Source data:
========================================
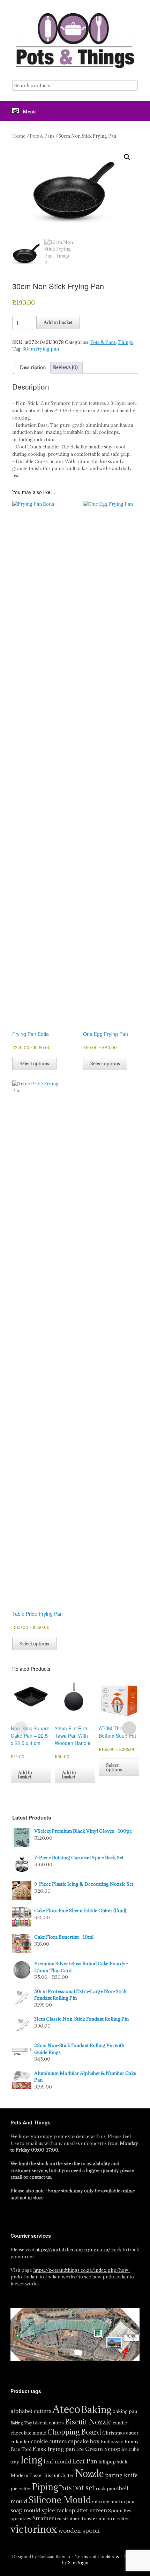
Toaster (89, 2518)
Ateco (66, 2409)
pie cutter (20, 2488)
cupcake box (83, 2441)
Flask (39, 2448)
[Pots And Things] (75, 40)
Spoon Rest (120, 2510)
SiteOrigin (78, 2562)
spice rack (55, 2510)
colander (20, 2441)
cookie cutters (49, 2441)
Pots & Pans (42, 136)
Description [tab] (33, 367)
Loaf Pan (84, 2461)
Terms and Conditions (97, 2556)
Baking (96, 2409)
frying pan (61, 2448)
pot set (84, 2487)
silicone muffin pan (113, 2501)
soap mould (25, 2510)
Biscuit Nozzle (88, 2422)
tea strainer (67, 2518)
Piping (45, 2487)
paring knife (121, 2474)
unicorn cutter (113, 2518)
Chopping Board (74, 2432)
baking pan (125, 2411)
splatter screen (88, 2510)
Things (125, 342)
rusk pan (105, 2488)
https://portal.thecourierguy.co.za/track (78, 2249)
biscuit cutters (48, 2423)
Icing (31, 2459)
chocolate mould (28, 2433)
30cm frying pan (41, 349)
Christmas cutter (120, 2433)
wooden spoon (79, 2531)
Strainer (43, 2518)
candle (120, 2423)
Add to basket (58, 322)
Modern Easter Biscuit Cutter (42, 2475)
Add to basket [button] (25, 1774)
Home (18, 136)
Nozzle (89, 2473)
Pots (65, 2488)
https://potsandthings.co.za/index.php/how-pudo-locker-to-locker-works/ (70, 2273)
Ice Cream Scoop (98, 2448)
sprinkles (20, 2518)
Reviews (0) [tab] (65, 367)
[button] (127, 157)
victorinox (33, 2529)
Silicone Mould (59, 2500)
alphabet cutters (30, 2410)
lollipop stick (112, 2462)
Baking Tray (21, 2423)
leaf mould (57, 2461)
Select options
========================================
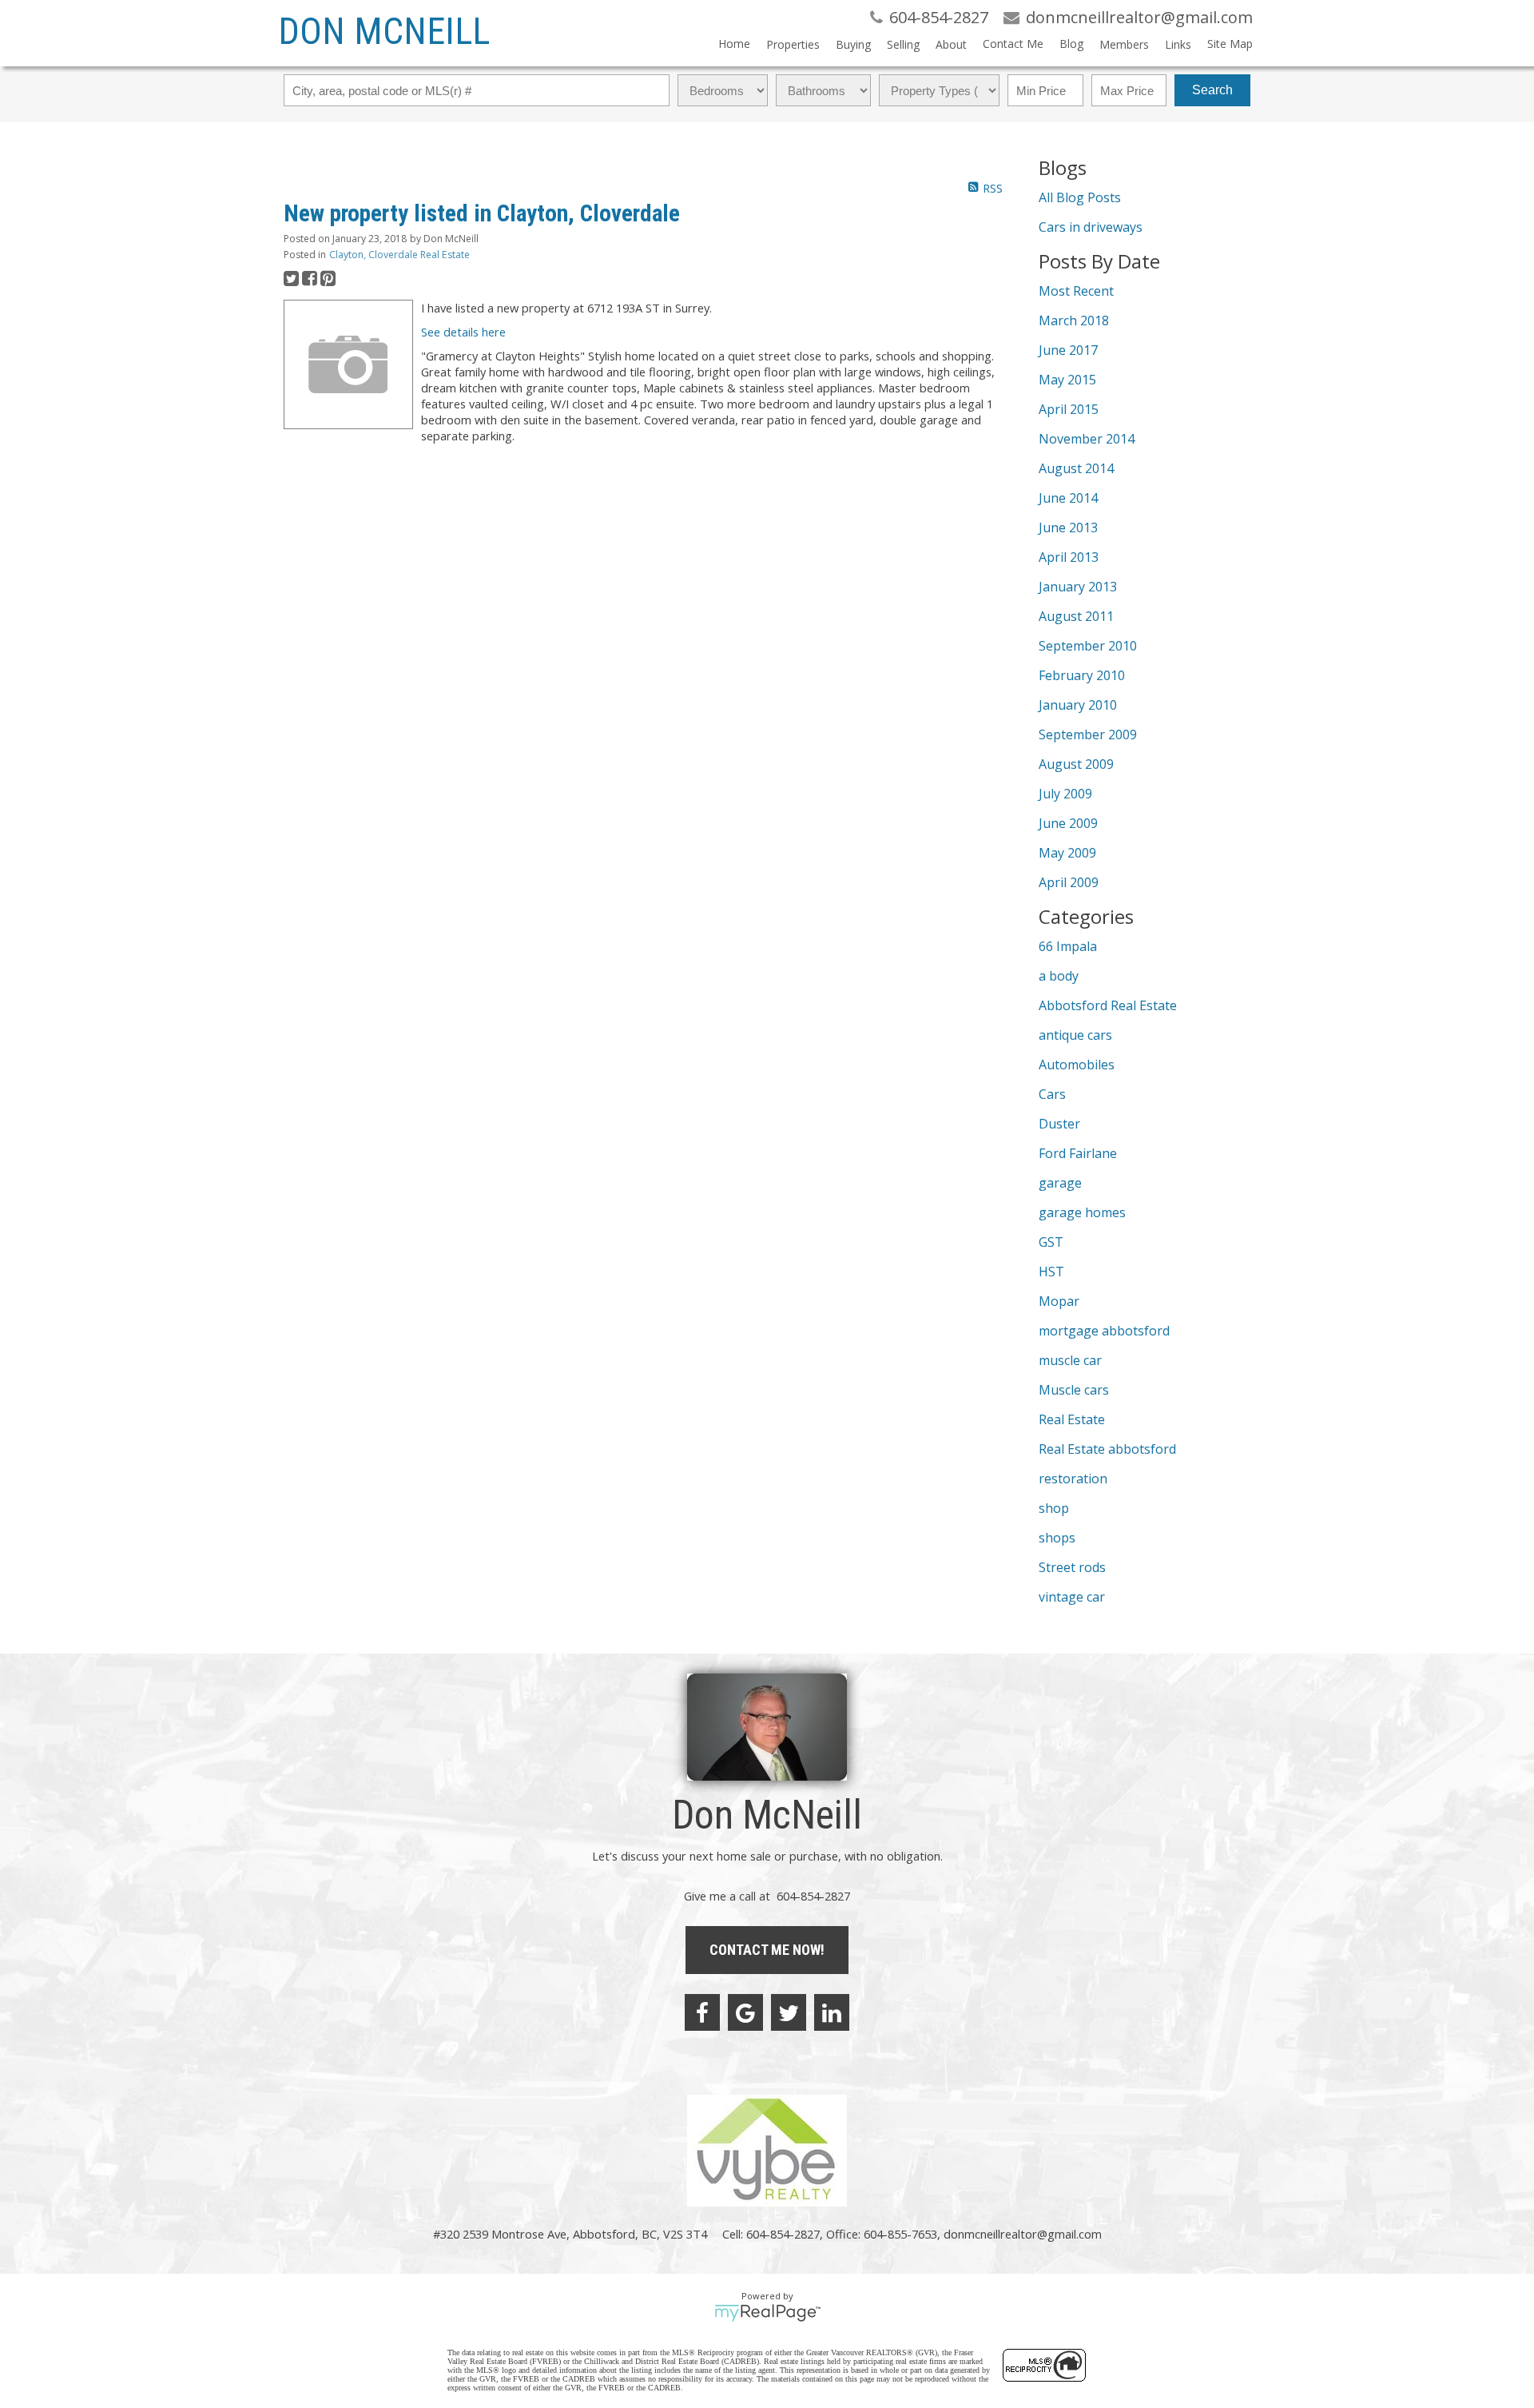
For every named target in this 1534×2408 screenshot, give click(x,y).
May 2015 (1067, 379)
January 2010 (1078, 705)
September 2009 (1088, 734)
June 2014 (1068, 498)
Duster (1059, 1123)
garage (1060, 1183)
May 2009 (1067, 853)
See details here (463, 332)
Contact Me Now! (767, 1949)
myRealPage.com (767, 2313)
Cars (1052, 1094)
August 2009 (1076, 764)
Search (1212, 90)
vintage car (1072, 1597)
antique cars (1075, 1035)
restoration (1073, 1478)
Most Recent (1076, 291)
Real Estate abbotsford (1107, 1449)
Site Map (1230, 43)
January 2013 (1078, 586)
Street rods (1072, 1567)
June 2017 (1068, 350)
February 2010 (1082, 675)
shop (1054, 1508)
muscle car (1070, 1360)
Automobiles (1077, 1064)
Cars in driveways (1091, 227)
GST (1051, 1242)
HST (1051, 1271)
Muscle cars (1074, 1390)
========================================
[Action item] For the lines above, output exactly those from the line containing "Toaster (89, 2518)" through the line containing "Loaf Pan (84, 2461)", and skip the others.

[Answer to this exercise]
Toaster (89, 2518)
Ateco (66, 2409)
pie cutter (20, 2488)
cupcake box (83, 2441)
Flask (39, 2448)
[Pots And Things] (75, 40)
Spoon Rest (120, 2510)
SiteOrigin (78, 2562)
spice rack (55, 2510)
colander (20, 2441)
cookie cutters (49, 2441)
Pots & Pans (42, 136)
Description [tab] (33, 367)
Loaf Pan (84, 2461)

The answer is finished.